Qihua Tan, Epidemiology, Institute of Public Health, University of Southern Denmark, J. B. Winsløws Vej 9B, DK-5000 Odense C, Denmark. Tel.: 0045 65503536; fax: 0045 65411911; e-mail: email@example.com
Genetic interactions or epistasis could make a substantial contribution to variation in human complex traits including longevity. However, detecting epistatic interactions in high dimensional datasets is difficult due to various reasons including multiple testing of correlated tests. We introduce a novel permutation strategy to the case-only analysis of gene-by-gene interaction using multiple SNPs. The method is applied to genes coding for Forkhead box O transcription factors which recently have been associated with human longevity across different populations hypothesizing that epistatic interaction in the regulation and expression of the FOXO gene family could contribute to the human longevity phenotype. Genotype data were collected from 1088 individuals from the Danish 1905 birth cohort aged over 92–93 years with 12 SNPs in the FOXO1a and 15 SNPs in the FOXO3a genes. Our analysis detected a joint effect between rs9486902 in FOXO3a and rs2701858 in FOXO1a that highly significantly contributes to human longevity (OR = 3.23, 95% CI: 2.93–3.53) which is consistent in both males and females. Our results were compared with published studies, and importance of our novel method and findings was discussed.
Complex diseases or phenotypes like longevity may have multiple genetic and environmental causes. The complexity arises from the fact that many genetic and environmental factors may interact with each other such that the expression of the phenotype may not be accurately predictable based on knowledge of the individual effects for each of the component factors considered alone. Genetic interactions or epistasis could hold the key to understanding of complex conditions such as Alzheimer's disease and diabetes (Carlborg & Haley, 2004; Moore, 2005). Recently, epistatic interactions have been used to explain the ‘missing heritability’ in genome-wide association studies (GWAS) (Zuk et al., 2012) which assume that genetic variants act in an additive and independent manner. However, detecting epistatic interactions in high dimensional datasets is difficult because of the computational complexity due to all possible combinations of genetic variations across loci and problem of multiple testing under high dependence. As one solution, a recently proposed approach employs biological knowledge, such as functional pathway, to narrow down the evaluation to gene combinations with biologically concise reasons (Ma et al., 2012).

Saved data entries
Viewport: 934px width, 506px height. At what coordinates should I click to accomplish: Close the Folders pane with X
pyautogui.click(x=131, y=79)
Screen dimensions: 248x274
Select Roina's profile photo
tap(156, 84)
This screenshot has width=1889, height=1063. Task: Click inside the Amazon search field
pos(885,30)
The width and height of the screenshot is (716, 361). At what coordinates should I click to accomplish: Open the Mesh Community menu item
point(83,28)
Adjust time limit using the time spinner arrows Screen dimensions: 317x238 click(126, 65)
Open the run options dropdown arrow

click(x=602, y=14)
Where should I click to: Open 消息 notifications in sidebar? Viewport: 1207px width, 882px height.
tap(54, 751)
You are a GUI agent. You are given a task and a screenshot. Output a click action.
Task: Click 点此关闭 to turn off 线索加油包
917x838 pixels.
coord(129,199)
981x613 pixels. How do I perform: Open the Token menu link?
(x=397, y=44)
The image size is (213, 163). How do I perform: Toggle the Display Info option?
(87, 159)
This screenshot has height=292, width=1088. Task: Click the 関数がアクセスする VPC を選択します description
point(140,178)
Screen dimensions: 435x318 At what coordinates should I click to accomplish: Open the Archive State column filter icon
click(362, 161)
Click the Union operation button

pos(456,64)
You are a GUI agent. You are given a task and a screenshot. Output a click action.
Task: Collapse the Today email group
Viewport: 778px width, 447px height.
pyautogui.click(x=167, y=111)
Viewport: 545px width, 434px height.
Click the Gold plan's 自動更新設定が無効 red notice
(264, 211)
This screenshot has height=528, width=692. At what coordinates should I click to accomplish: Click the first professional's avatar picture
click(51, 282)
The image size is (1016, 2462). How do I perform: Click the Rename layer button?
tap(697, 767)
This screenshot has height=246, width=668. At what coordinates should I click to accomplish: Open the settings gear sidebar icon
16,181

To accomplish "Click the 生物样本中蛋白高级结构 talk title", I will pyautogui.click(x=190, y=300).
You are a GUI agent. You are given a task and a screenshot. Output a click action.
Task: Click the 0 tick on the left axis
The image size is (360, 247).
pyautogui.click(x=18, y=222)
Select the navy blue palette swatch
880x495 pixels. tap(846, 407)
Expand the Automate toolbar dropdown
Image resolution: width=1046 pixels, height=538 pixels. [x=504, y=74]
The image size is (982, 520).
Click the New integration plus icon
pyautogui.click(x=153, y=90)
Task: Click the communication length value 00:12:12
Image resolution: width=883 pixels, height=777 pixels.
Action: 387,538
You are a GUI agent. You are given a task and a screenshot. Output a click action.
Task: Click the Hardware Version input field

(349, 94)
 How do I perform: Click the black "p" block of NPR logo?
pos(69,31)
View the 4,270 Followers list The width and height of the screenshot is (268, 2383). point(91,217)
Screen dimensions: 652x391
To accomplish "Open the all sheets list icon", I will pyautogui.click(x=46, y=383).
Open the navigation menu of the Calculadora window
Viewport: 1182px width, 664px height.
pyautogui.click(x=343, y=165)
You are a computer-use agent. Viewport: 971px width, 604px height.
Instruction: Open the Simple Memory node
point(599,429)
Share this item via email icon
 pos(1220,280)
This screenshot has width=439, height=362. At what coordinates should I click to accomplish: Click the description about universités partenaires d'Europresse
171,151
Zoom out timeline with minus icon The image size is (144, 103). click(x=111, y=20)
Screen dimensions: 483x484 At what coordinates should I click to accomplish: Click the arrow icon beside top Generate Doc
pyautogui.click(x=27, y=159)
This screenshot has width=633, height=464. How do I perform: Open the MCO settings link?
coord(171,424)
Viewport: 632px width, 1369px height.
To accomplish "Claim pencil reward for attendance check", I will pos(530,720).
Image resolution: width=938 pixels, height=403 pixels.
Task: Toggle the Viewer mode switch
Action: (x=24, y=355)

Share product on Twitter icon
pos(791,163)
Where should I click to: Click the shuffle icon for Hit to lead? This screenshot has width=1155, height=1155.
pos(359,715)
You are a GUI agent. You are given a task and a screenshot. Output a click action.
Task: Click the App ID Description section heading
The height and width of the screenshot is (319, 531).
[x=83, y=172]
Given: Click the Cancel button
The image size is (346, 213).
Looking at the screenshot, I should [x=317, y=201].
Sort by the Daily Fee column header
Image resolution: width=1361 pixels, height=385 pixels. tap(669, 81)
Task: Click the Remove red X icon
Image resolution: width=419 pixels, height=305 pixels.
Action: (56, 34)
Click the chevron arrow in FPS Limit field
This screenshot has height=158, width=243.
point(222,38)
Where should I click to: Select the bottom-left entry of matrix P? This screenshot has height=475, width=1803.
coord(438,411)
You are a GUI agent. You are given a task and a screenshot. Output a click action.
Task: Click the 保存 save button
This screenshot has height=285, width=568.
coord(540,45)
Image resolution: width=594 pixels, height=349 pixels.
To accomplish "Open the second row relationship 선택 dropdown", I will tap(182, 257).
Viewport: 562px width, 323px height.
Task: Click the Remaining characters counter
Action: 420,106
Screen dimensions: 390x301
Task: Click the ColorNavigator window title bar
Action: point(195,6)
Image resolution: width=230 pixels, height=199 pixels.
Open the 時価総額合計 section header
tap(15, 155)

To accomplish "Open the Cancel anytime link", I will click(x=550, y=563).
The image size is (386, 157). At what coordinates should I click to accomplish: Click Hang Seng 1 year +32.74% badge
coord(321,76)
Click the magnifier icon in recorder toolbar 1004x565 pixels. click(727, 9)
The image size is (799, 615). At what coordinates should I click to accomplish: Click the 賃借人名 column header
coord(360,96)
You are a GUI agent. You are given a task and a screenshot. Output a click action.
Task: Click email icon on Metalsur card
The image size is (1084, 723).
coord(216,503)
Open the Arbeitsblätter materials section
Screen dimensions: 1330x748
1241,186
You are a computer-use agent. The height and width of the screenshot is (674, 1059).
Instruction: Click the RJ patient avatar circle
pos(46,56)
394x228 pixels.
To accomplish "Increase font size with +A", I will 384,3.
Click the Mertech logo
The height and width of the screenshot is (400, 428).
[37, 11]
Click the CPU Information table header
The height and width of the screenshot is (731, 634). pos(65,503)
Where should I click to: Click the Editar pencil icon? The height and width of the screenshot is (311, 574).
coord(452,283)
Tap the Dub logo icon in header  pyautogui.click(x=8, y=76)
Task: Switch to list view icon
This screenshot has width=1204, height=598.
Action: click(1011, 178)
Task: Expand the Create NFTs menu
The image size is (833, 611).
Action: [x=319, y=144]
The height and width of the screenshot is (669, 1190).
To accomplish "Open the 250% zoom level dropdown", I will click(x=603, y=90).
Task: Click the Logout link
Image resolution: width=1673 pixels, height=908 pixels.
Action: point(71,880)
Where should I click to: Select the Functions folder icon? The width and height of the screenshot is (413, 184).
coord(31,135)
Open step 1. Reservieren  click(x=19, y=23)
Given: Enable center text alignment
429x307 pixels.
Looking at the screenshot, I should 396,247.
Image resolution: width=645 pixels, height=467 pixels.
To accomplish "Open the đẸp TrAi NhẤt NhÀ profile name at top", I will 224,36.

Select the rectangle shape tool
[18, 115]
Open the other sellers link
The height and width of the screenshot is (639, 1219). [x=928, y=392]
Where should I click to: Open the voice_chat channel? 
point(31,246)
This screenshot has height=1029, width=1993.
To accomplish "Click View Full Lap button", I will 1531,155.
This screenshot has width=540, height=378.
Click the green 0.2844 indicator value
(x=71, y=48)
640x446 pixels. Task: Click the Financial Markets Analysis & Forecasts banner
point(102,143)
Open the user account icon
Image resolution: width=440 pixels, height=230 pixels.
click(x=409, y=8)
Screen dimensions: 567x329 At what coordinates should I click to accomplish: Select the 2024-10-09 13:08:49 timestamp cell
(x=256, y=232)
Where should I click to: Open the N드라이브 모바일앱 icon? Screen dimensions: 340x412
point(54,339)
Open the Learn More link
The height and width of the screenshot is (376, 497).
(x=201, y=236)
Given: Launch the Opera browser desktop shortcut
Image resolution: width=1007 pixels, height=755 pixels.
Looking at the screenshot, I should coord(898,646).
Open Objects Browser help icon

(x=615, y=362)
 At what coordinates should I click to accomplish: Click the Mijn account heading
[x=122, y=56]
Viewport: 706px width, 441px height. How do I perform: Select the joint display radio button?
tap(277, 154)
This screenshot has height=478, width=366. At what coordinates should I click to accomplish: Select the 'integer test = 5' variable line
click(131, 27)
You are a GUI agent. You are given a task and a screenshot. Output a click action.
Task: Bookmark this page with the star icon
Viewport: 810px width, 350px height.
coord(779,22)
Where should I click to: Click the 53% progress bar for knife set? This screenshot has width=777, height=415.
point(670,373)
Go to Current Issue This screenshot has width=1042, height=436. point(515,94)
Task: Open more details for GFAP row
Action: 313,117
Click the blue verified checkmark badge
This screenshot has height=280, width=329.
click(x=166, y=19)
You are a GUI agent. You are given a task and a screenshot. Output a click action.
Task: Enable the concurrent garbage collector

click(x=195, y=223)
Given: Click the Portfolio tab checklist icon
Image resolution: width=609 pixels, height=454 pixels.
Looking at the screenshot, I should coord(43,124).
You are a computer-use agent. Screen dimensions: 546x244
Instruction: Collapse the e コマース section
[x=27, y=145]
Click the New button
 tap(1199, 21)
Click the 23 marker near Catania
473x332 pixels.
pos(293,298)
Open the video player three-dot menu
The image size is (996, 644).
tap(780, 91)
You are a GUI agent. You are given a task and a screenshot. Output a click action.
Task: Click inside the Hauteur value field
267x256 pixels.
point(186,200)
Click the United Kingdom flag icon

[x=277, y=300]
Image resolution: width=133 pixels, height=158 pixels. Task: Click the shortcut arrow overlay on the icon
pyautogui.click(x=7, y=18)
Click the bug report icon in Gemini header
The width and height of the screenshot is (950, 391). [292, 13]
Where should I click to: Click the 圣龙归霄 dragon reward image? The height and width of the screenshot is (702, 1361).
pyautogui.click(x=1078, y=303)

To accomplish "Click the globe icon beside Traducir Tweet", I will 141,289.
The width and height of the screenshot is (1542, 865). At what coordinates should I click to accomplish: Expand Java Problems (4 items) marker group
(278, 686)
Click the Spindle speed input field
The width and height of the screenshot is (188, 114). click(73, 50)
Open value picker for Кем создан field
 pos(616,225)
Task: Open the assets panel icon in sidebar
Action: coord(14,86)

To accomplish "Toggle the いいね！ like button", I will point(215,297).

**Task item:** Resume the article on FOXO gene interactions and human longevity from the end of its last sentence above.

**Written answer:**
The FOXO (Forkhead box O) transcription factors, characterized by a conserved DNA binding domain, are essential in both development and adult physiology. Members of the FOXO family are believed to be evolutionarily conserved post-translational mediators of insulin and growth factor signaling. In C. elegans, the FOXO orthologue DAF-16 had been shown to regulate life span. In humans, genetic variations in genes coding for FOXO1a and FOXO3a have been associated with longevity in different populations (Bonafè et al., 2003; Kojima et al., 2004; Willcox et al., 2008; Li et al., 2009; Soerensen et al., 2010). Recently, Zeng et al. (2010) found evidence of gene-by-gene and gene-by-environment interactions that affect longevity in a case–control study of middle-aged Chinese and Chinese centenarians.
The case-only design is a powerful method for analyzing gene-by-gene interaction effects on longevity (Tan et al., 2002) provided that the two genetic variants are not in linkage disequilibrium (LD). The method is characterized by assessment of interaction effects without controls, an important feature in longevity studies as compared with the traditional case–control design (Tan et al., 2006) for which the longevity phenotype in the young controls are actually censored. Similar to all association analyses, current application of the case-only design encounters problem of multiple testing due to the popularity of the single nucleotide polymorphism (SNP) markers. The situation is further complicated by the correlated structure among SNPs typed in each of the interacting genes. Resampling-based methods have been applied in analyzing microarray gene expression data for P value adjustment accounting for multiplicity and dependence structure in the thousands of genes tested simultaneously in a microarray experiment using the case–control design (Dudoit et al., 2002). In the case-only analysis of gene–gene interactions (G × G), the popular phenotype-based permutation test for multiple comparisons is inapplicable as all samples are of the same phenotype, that is, cases. This paper aims at first introducing a novel genotype-based permutation scheme to the case-only analysis of G × G using multiple SNPs genotyped in each of the interacting genes and second, applying the method to SNPs data on FOXO1a and FOXO3a genes in the Danish 1905 birth cohort who survived over 93 years of age.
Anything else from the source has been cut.